Opinion
Civil Case No. 3:98CV2153 (AWT).
March 31, 2007
RULING ON DEFENDANT'S MOTION FOR JUDGMENT AS A MATTER OF LAW, FOR A NEW TRIAL, AND FOR REMITTITUR
For the reasons set forth below, the defendant's motion for judgment as a matter of law and its motion for a new trial are being denied, and its motion for remittitur is being denied without prejudice.
I. Motion for Judgment as a Matter of Law on the Plaintiff's Third Cause of Action: Section 1983 Procedural Due Process Claim
The defendant has renewed its motion, pursuant to Fed.R.Civ.P. 50(b), for judgment as a matter of law. In part I of the Memorandum of Law in Support of Motion for Judgment as a Matter of Law, Motion for New Trial, Motion for Remittitur (Doc. No. 109) and Supplemental Memorandum of Law in Support of Motion for Judgment as a Matter of Law, Motion for New Trial, Motion for Remittitur (Doc. No. 119) (collectively and as supplemented by Doc. Nos. 131 and 134, the "Defendant's Memorandum"), the defendant contends that the plaintiff did not have a cognizable property interest and that she was afforded all the process that was due, specifically, a post-deprivation grievance proceeding under the collective bargaining agreement.
Evaluation of the plaintiff's claim requires determination of "(1) whether [the plaintiff] possessed a liberty or property interest and, if so, (2) what process [she] was due before [she] could be deprived of that interest." Ciambriello v. County of Nassau, 292 F.3d 307, 313 (2d Cir. 2003).
As to the first step of the inquiry, "the threshold questions are whether [the plaintiff] has alleged a state law property interest, and whether the Fourteenth Amendment protects that interest." Id. As to this step of the inquiry, the court explained in Ciambriello that:
In order to have had a property interest in [a position], [the plaintiff] must have had a legitimate claim of entitlement to it. A public employee has a property interest in continued employment if the employee is guaranteed continued employment absent "just cause" for discharge. While state law determines whether a public employee has a property interest in continued employment, federal constitutional law determines whether that interest rises to the level of a legitimate claim of entitlement protected by the Due Process Clause. . . . We have repeatedly recognized that a collective bargaining agreement may give rise to a property interest in continued employment.Id., at 313-14 (internal quotation marks and citations omitted).

**DATASET:**
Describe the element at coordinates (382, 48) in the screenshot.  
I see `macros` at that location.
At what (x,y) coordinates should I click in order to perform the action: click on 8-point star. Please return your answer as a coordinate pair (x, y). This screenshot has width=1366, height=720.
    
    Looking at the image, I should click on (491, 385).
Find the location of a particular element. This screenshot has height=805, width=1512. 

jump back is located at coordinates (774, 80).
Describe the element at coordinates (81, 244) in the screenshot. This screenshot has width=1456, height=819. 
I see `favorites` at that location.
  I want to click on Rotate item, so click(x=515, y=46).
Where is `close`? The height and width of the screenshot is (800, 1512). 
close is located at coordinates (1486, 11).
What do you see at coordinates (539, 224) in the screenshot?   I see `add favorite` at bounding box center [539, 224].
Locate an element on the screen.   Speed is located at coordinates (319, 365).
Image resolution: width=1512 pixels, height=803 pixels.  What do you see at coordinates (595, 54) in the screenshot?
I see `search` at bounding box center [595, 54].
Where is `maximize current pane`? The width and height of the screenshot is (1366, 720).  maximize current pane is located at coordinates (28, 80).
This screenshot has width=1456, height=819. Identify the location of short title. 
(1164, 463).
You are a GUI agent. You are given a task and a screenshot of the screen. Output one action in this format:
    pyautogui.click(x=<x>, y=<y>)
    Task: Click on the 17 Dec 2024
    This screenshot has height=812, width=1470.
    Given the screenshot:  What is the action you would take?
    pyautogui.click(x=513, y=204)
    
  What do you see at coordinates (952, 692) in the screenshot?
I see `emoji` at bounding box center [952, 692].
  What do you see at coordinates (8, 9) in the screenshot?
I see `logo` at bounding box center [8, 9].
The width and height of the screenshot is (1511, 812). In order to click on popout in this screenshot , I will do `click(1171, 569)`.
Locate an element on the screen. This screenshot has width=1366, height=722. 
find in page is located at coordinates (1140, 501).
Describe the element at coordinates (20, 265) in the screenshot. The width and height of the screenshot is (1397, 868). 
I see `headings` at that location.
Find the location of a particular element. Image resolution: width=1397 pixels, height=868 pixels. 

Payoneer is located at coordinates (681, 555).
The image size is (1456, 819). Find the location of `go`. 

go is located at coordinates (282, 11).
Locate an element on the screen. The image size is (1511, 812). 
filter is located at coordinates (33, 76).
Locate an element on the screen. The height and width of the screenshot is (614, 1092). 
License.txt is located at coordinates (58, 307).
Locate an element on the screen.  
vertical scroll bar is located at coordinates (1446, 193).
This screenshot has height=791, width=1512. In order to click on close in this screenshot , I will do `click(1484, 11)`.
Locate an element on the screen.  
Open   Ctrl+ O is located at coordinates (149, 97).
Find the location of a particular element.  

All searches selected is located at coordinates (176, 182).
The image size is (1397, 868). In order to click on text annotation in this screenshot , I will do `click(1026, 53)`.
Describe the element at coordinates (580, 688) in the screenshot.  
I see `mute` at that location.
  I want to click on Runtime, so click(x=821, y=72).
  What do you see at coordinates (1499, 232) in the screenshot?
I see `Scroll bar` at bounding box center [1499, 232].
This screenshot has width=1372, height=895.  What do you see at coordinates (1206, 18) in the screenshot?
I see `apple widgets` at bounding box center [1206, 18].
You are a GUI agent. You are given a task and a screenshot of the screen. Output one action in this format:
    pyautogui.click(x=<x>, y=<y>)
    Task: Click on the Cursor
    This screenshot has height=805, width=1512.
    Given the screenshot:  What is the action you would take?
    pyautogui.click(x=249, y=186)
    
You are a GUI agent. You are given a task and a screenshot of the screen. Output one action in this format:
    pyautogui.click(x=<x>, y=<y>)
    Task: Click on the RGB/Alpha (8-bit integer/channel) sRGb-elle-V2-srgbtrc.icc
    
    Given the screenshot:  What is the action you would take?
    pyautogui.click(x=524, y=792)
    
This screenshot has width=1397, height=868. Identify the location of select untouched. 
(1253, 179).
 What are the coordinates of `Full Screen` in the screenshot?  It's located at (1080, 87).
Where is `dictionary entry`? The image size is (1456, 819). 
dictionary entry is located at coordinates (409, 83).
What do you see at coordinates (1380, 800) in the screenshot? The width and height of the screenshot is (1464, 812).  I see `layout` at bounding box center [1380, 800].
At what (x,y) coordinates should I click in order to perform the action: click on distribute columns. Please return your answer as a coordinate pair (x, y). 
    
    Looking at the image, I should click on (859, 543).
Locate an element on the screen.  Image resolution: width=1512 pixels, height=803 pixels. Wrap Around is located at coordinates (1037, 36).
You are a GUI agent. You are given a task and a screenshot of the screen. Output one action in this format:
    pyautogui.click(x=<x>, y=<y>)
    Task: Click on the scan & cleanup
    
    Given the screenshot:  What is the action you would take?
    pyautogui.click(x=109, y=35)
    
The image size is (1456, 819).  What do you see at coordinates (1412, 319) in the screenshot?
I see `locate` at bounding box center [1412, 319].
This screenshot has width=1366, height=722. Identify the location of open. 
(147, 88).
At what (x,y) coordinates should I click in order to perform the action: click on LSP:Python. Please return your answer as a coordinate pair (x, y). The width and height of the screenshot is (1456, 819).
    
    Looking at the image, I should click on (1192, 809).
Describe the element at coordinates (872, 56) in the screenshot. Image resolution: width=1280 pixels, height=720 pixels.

**SET OF TASKS:**
1. In the ruling, copy the part that opens with the words containing "I. Motion for" and closes with "collective bargaining agreement.", renaming "collective bargaining agreement" as "union contract".
2. Answer these questions about the ruling:
(a) What is to be done with the defendant's motion for remittitur?
(b) Under which rule did the defendant renew its motion for judgment as a matter of law?
(c) Which case does the ruling quote on how to evaluate the plaintiff's claim?
3. Proceed with the ruling from the point where it stops.
The entries after the ruling are separate material and are not part of it.

**TASK-BY-TASK OUTPUTS:**
1.
I. Motion for Judgment as a Matter of Law on the Plaintiff's Third Cause of Action: Section 1983 Procedural Due Process Claim
The defendant has renewed its motion, pursuant to Fed.R.Civ.P. 50(b), for judgment as a matter of law. In part I of the Memorandum of Law in Support of Motion for Judgment as a Matter of Law, Motion for New Trial, Motion for Remittitur (Doc. No. 109) and Supplemental Memorandum of Law in Support of Motion for Judgment as a Matter of Law, Motion for New Trial, Motion for Remittitur (Doc. No. 119) (collectively and as supplemented by Doc. Nos. 131 and 134, the "Defendant's Memorandum"), the defendant contends that the plaintiff did not have a cognizable property interest and that she was afforded all the process that was due, specifically, a post-deprivation grievance proceeding under the union contract.

2.
(a) It is being denied without prejudice.
(b) Fed.R.Civ.P. 50(b).
(c) Ciambriello v. County of Nassau, 292 F.3d 307 (2d Cir. 2003).

3.
Here Section 10 of the defendant's personnel rules and regulations, Defendant's Exhibit 92 (the "Personnel Regulations"), show the plaintiff was guaranteed not only that she would not be dismissed but that she would not be suspended absent just cause. Section 10a. describes the reasons an employee can be subjected to disciplinary action, and Section 10b. describes the penalties, which are reprimand, suspension and dismissal. Therefore the plaintiff had a property interest in continuing her employment without being suspended.
The court then looks at federal constitutional law to determine whether that interest rises to the level of a constitutionally protected property interest. "In determining whether a particular property interest rises to the level of constitutional protection, a court must look to whether the interest involved would be protected under state law and must weigh the importance to the holder of the right." Id. at 317 (quotation omitted). InNarumanchi v. Bd. of Trustees of the Ct. State Univ., 850 F.2d 70 (2d Cir. 1988), the plaintiff was suspended for two weeks without pay. The Second Circuit noted that the district court properly determined that the defendants' decision to suspend Narumanchi without pay implicated a protected property interest. See id. at 72. (Also, because both parties mention Narumanchi in their briefing, it bears emphasizing that the grievance procedure under the collective bargaining agreement in Narumanchi provided for pre-deprivation notice and hearing rights, and that the Second Circuit approved the district court's finding that the grievance procedure contained in the collective bargaining agreement provided Narumanchi with whatever process was due as a matter of federal law.) See also O'Conner v. Pierson, 426 F.3d 187, 197 (2d Cir. 2005) ("Under this circuit's case law, therefore, the Constitution required the Board to provide O'Conner with adequate procedural protections in relation to placing him on unpaid sick leave, which is the equivalent of suspending him without pay."). Therefore, the court concludes that here the plaintiff, who was being suspended for 15 days without pay, had a constitutionally protected property interest.
As to the second step of the inquiry, i.e., what process was due to the plaintiff:
The determination of whether one is entitled to a pre-deprivation hearing is fact-specific, as "due process is flexible and calls for such procedural protections as the particular situation demands." Mathews v. Eldridge, 424 U.S. 319, 334 (1976). In order to determine whether the Constitution requires a pre-demotion hearing under the circumstances of this case, we must balance three factors:
First, the private interest that will be affected by the official action; second, the risk of an erroneous deprivation of such interest through the procedures used, and the probable value, if any, of additional or substitute procedural safeguards; and finally, the Government's interest, including the function involved and the fiscal and administrative burdens that the additional or substitute procedural requirement would entail.
Id. at 335. While Mathews involved social security disability benefits, we apply the Mathews balancing test in the context of government employment.Ciambriello, at 319-320. In view of the fact that the standard calls for attention to the procedural protections called for by the particular situation, the court finds unhelpful the numerous cases cited by the defendant with no attention to the particular situations presented in those cases.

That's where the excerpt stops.